-- Extract --
_____
KKSR
- Walla Walla, Washington; United States;
- Broadcast area: Tri-Cities, Washington
- Frequency: 95.7 MHz
- Branding: Big 95.7

Programming
- Format: Classic hits

Ownership
- Owner: Stephens Media Group; (SMG - Tri-Cities, LLC);
- Sister stations: KALE, KJOX, KIOK, KUJ-FM, KEGX

History
- First air date: January 8, 1980 (as KUJ-FM)
- Former call signs: KUJ-FM (1980–1985); KNLT (1985–2008);

Technical information
- Licensing authority: FCC
- Facility ID: 35717
- Class: C
- ERP: 100,000 watts
- HAAT: 427 meters

Links
- Public license information: Public file; LMS;
- Webcast: Listen Live
- Website: big957.com

= KKSR =

Radio station in Walla Walla, Washington

KKSR (95.7 FM, "Big 95.7") is a radio station licensed to Walla Walla, Washington, serving the Tri-Cities area. The station is currently owned by Stephens Media Group.
_____
-- Supplied material --
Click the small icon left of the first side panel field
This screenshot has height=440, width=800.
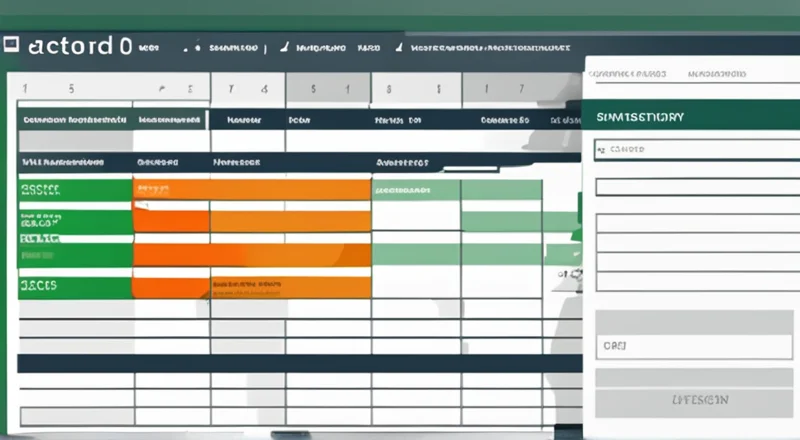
_____
-- Activity A --
Put this sentence from the article on radio station KKSR into Spanish: "The station is currently owned by Stephens Media Group."
-- Activity B --
Write the next part of the article on radio station KKSR, starting after its final sentence.

-- Exercise output A --
La estación es actualmente propiedad de Stephens Media Group.

-- Exercise output B --
==History==
The station went on the air as KUJ-FM on January 8, 1980. On August 12, 1985, the station changed its call sign to KNLT. On September 29, 2008, the station changed its call sign to the current KKSR.

In 2009, KKSR became one of the first stations in North America to change its format to Christmas music for the holiday season, doing so at 5:00 p.m. Pacific Time on October 30. After Christmas 2009, KKSR flipped to an oldies format heavy on 60s and 70s hits as "95.7 Fun FM" on Monday, December 28, 2009. The next format change occurred on March 2, 2012, when KKSR changed formats to adult hits, branded as "Cities 95.7". On September 30, 2013, KKSR changed formats to classic hits, branded as "Classic Hits 95.7". On September 19, 2016, KKSR and KALE (along with its translator K291BS) swapped formats, with KKSR becoming adult contemporary as "95.7 More FM". On July 26, 2018, KKSR changed format to Christian contemporary under the name "Shine 95.7". The former "95.7 More FM" format moved to KALE as "106.1 More FM". On October 31, 2018, KALE switched to Christmas music as "Santa 106.1."

On April 26, 2021, KKSR rebranded as "95.7 The Bridge".

On June 17, 2022, KKSR changed their format from contemporary Christian (which moved to KALE 960 AM Richland) to classic hits, branded as "Big 95.7".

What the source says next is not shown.